In Football We Trust

From In Football We Trust

Documentary , 87 minutes, not rated, Santa Fe Independent Film Festival, 5:30 p.m. Thursday, Oct. 15, Violet Crown,  2 p.m. Thriday, Oct. 16, Violet Crown, 2.5 chiles 

There are fewer 250,000 Samoans and Tongans living in the United States, yet they are 28 times more likely to play in the NFL than any other ethnic group. This “Polynesian pipeline” to the NFL represents a glimmer of hope to young men and families in their underserved communities. It’s a little bit like basketball is to African-Americans or baseball to Latin Americans in similar communities: The odds of making it to the big time are great, but enough people have succeeded at it — most famous among Polynesian football players is former Pittsburgh Steeler Troy Polamalu — that it looks like a viable way out of a hopeless economic situation.

In Football We Trust is a documentary in the style of the iconic 1994 film Hoop Dreams. It follows several Polynesian teenagers in Salt Lake City as they attempt to achieve their goals of making the NFL. Harvey Langi, Fihi Kaufusi, and brothers Leva and Vita Bloomfield are the four players who finish up their high school careers while fielding scholarship offers, coping with injuries, fighting temptation from local gang life, and facing the possibility of taking part in a religious mission. They’re all winsome kids — the Bloomfield brothers have beaming smiles, good natures, and a teenage awkwardness, which betrays their age.

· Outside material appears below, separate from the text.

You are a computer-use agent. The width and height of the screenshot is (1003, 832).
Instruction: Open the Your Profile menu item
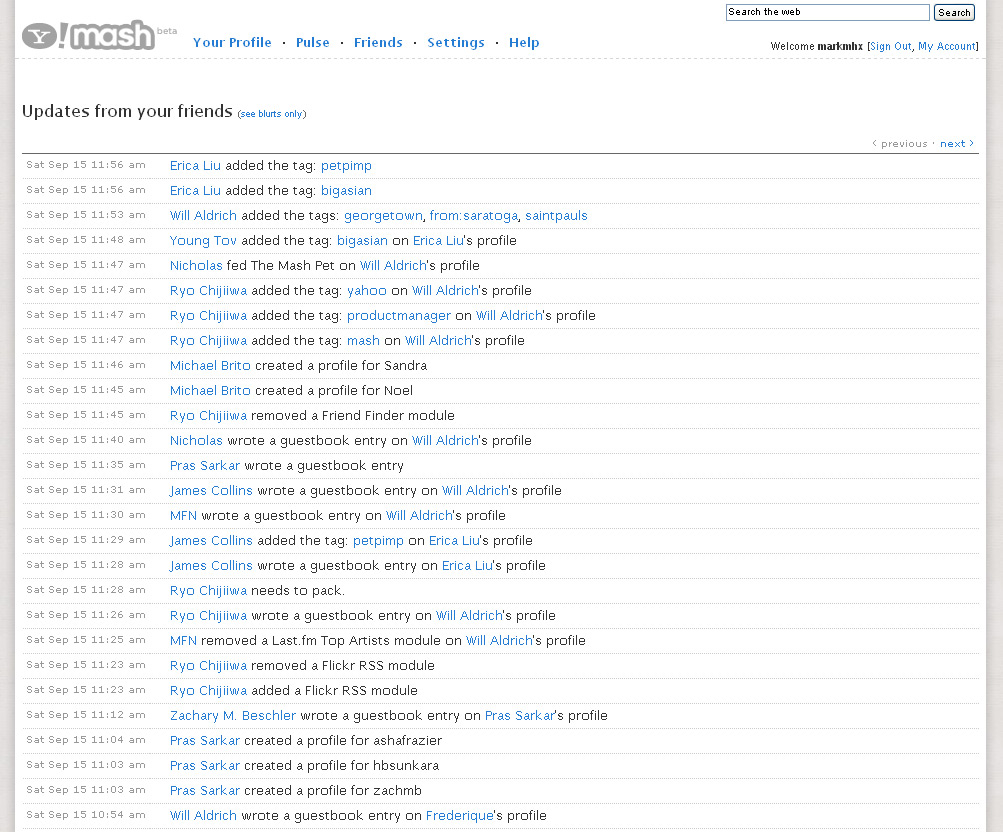(232, 43)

Unfortunately, their stories are all compressed into a fairly brief running time. The football narratives quickly feel too much like subplots, crowding out the boys’ more interesting social and family lives. The Polynesian communities in Salt Lake City — brought there by Mormon missionaries going back more than 150 years — represent an intriguing world that few people know about, and the film is most fascinating when it explores this. The fact that we spend so much time watching people run around on a football field that could be anywhere is a shame. The production values are very strong, but the movie doesn’t stand out in a crowded field of sports documentaries. One hates to say this about someone else’s life story, but at least in film form, this is all ground that we’ve covered before.